A veces, la belleza de nuestra existencia se nos escapa entre los dedos porque estamos demasiado ocupados mirando hacia el horizonte, esperando que algo extraordinario suceda. La frase de Colette nos invita a un momento de reflexión profunda sobre la gratitud y el arrepentimiento suave. Nos habla de esa realización tardía, ese suspiro que damos cuando miramos hacia atrás y nos damos cuenta de que la magia no estaba en los grandes eventos, sino en los pequeños fragmentos de cotidianidad que dejamos pasar sin notar su valor.
En el ajetreo de la vida diaria, es muy fácil caer en la trampa de pensar que la felicidad es una meta lejana, un trofeo que alcanzaremos cuando tengamos el trabajo perfecto o la casa ideal.

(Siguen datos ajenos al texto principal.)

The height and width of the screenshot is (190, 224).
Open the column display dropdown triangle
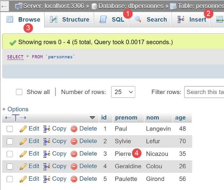pyautogui.click(x=92, y=118)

Nos olvidamos de que la vida está ocurriendo justo ahora, mientras esperamos el café de la mañana o mientras observamos la luz del sol filtrándose por la ventana. Vivimos en un estado de espera constante, postergando el asombro para un futuro que nunca termina de llegar, y solo cuando el tiempo ha pasado, empezamos a valorar lo que siempre estuvo ahí.
Recuerdo una vez que me sentía muy abrumada por mis preocupaciones, sintiendo que nada en mi rutina tenía un propósito especial. Estaba tan enfocada en mis pendientes que no me detuve a disfrutar del aroma de las flores en mi jardín ni de la calidez de una charla con un amigo. Fue solo meses después, en un momento de calma, cuando me di cuenta de que esos instantes eran, en realidad, los tesoros más grandes que poseía. Me sentí un poco triste por no haber estado presente, pero esa misma tristeza me enseñó a valorar el presente con una intensidad renovada.
No permitas que la nostalgia por lo que no valoraste te impida ver la maravilla que tienes frente a ti hoy. No esperes a que los días se conviertan en recuerdos para empezar a apreciarlos. Hoy te invito a que hagas una pausa, respires profundo y busques tres pequeñas cosas que hagan que tu vida sea maravillosa en este preciso instante. La magia no requiere de grandes descubrimientos, solo de ojos que sepan mirar con amor.